A largely used threshold for the right tail and for not well-behaved distributions is represented by the value: $ Q3 + 3\times IQR $ (sometimes we can find the factor 1.5 and not 3: let's say that the 3 version is the severe threshold), where $ Q3 $ is the third quartile and $ IQR $ is the difference between the third quartile and the first quartile ($ Q3 - Q1 $).
Once we have calculated that threshold for each empirical distribution, we can calculate also the ratio between the maximum value of the distribution and that threshold.
If that ratio is > 1 , so at least one point (the maximum) is an outlier.
Moreover, the value of this ratio says to us how extreme an outlier is.
In the table below we reported all the principal statistics we talked about for each of the 15 empirical distributions.
The threshold column reports the $Q3 + 3 \times IQR $ value.
from scipy.stats import iqr
t = lambda x: int(np.percentile(x,75) + 3*(np.percentile(x, 75) - np.percentile(x, 25)))
t.__name__ = 'threshold'
outs = pd.pivot_table(df1, values = ['price'], index = ['room_type','neighbourhood_group'],
aggfunc = ('min', lambda x: [np.percentile(x, 25),
np.percentile(x, 50),
np.percentile(x, 75),],
'max', np.count_nonzero, iqr, t ))
outs.columns = outs.columns.droplevel(0)
col = ['count_nonzero', 'min', '<lambda>', 'iqr', 'max','threshold']
outs = outs[col]
outs = outs.rename(columns = {'count_nonzero': 'number listings','<lambda>': 'Q1 Q2 Q3', 't': 'TRHESHOLD', 'iqr': 'iqr'.upper()})

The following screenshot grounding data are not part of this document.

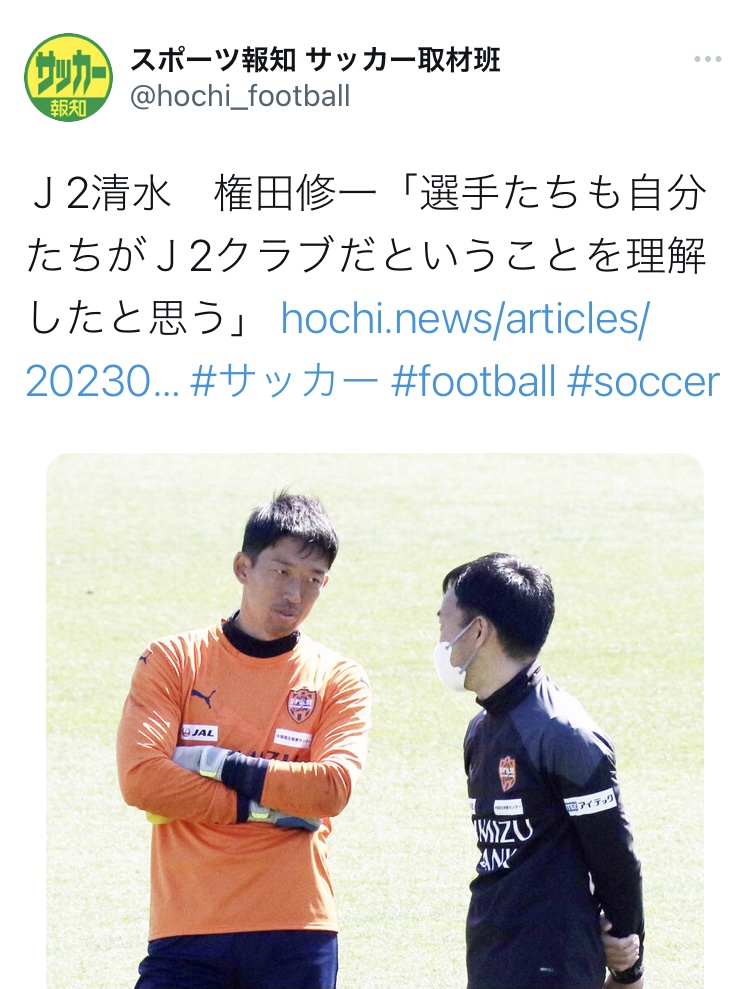
Task: Tap the JAL sponsor logo on the jersey
Action: (x=199, y=732)
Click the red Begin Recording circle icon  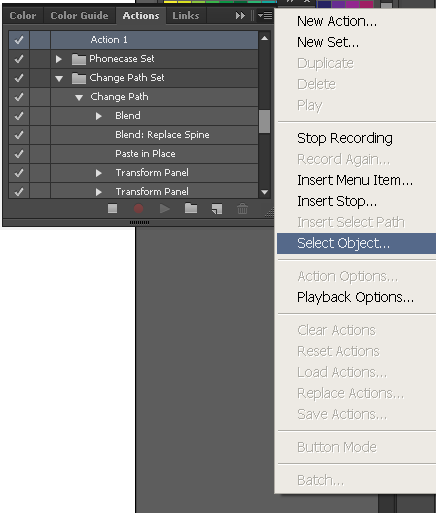coord(138,209)
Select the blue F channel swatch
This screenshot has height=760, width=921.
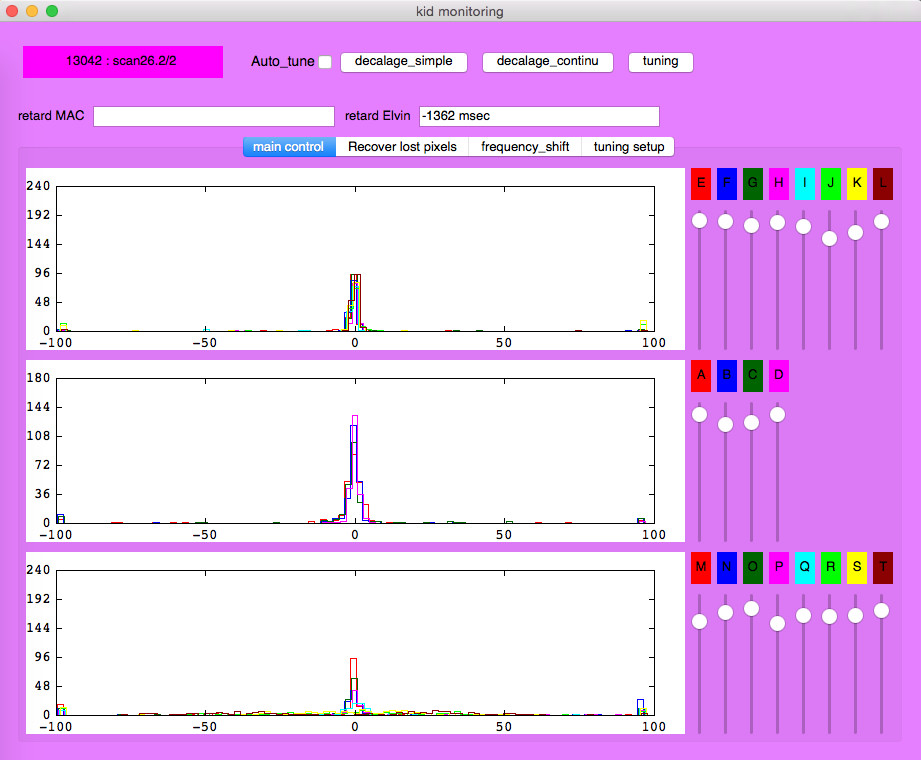[x=726, y=184]
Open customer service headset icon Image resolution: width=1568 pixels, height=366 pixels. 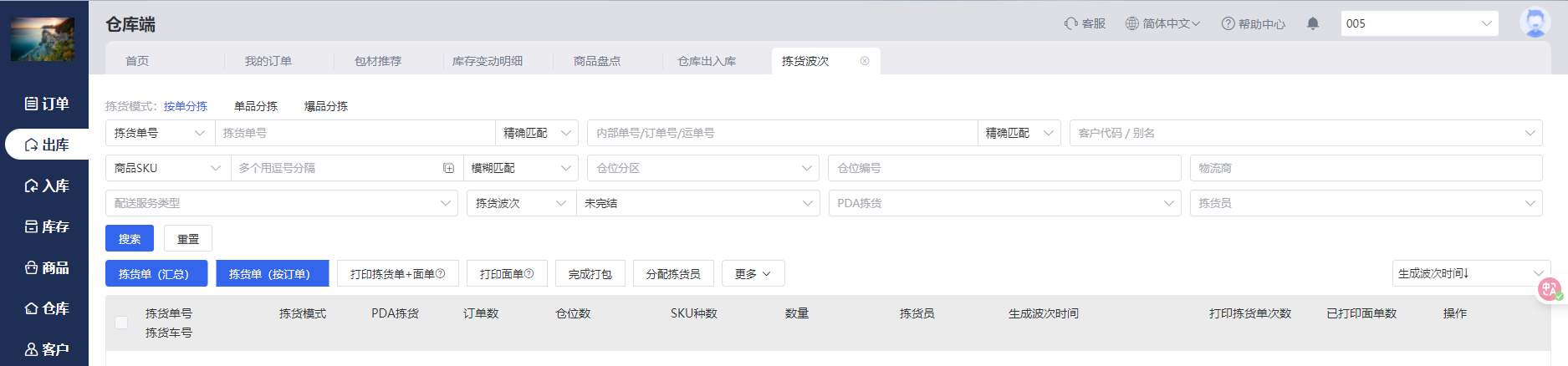[x=1070, y=23]
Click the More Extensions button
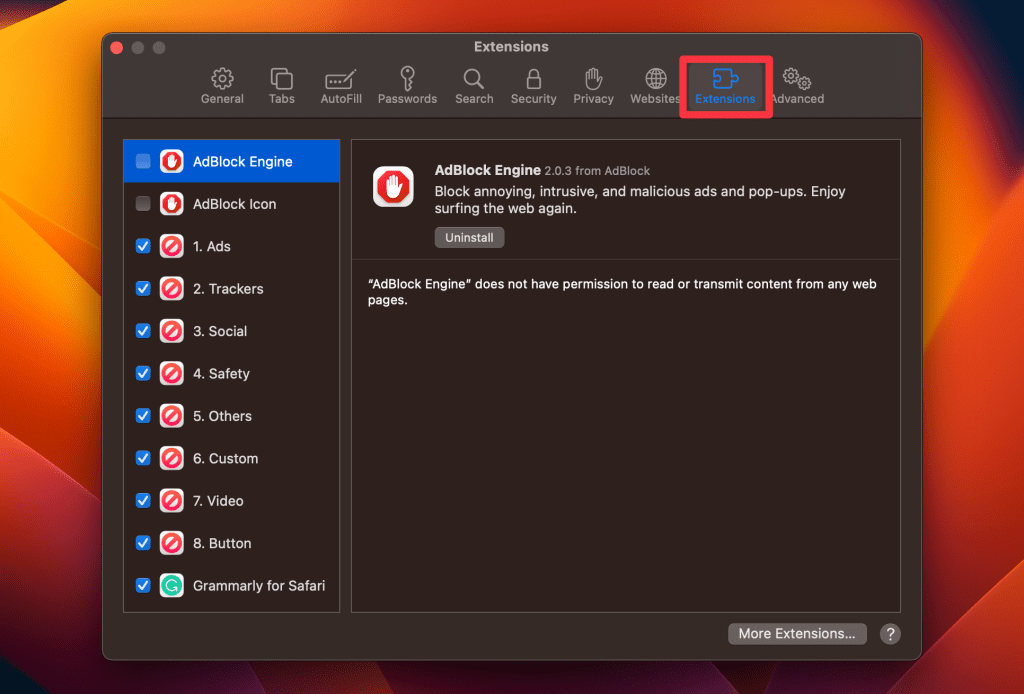 [x=796, y=633]
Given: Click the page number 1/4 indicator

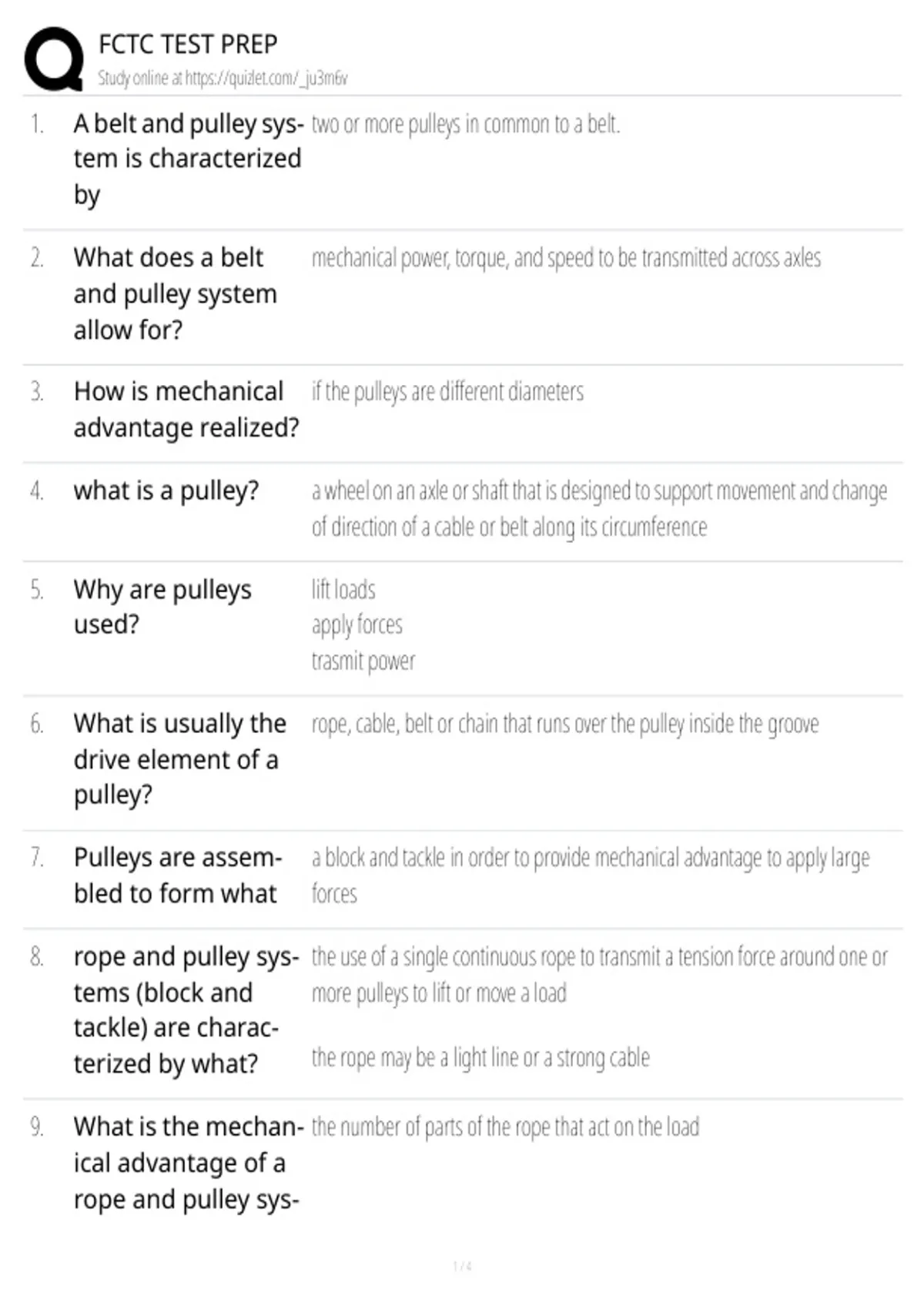Looking at the screenshot, I should (x=462, y=1266).
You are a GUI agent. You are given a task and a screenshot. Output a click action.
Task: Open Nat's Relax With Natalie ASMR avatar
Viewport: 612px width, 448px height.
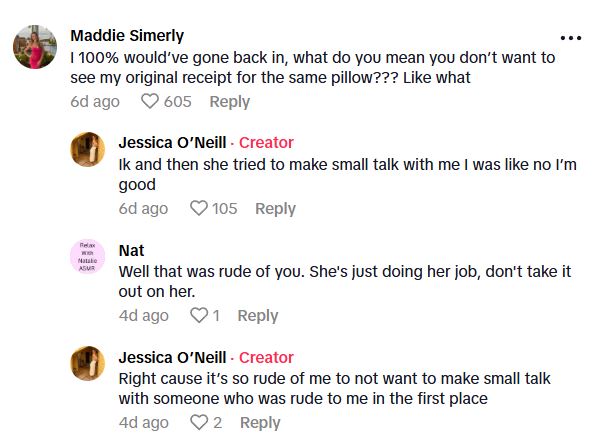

outs.IQR = outs.IQR.values.astype(int)
outs['max/threshold'] = outs['max'] / outs['threshold']
outs.sort_values(by = 'max/threshold', ascending = False)
In the table above we have sorted the (room_type, borough) distributions by the max/threshold value in descending order.
For example, the "Private room" type is the type where the outliers are the most extreme.
We can also see that Staten Island is the borough with less listings and less extreme outliers.
Besides, in the (Shared room, Staten island) no outlier is present (but we have only 9 listings there).
So now we have a clearer view of each distribution and we know that extreme values exist.
Through the last table we have measured the intensity of the most extreme outlier, with the max/threshold value.
But we don't know how many outliers exist for each (room_type, borough) distribution.
In order to know that we made the following script (toogle the code button if you want to visualize it), and the result is reported:
from itertools import product
max_perc = 0
for apt, neigh in product(*outs.index.levels):
cond = df1[(df1['room_type'] == apt) & (df1['neighbourhood_group'] == neigh)]
print('(',apt, neigh,')', '--->', end = ' ')
t = outs.loc[(apt, neigh)]['threshold']
print('Q3 + 3*IQR =', t)
series = cond.price > t
print(series.value_counts().to_frame().rename(columns = {'price': f'value_counts > {t}'}))
try:
perc_out = round(series.value_counts()[True] / series.value_counts().sum(),2)
print('% of outliers:' , int(perc_out*100) ,'%')
except:
print('No outliers')
if perc_out > max_perc:
max_perc = perc_out
max_combination = (apt, neigh)
print()
print('\x1b[0;37;40m' + ' Max % of outliers:', int(max_perc*100), '% in ', max_combination, '\x1b[0m')
As you can see, for each distribution we have reported the threshold and the number of listings with a price below the threshold (index = False) and the number of listings with a price above that threshold (index = True).
Then we reported the fraction of outliers for each distribution.
So while the distribution with the most extreme outlier is (Private room, Queens) with a max/threshold value of 62.8,
the distribution with more outliers is the (Shared room, Brooklyn), where 7 % of listings are outliers.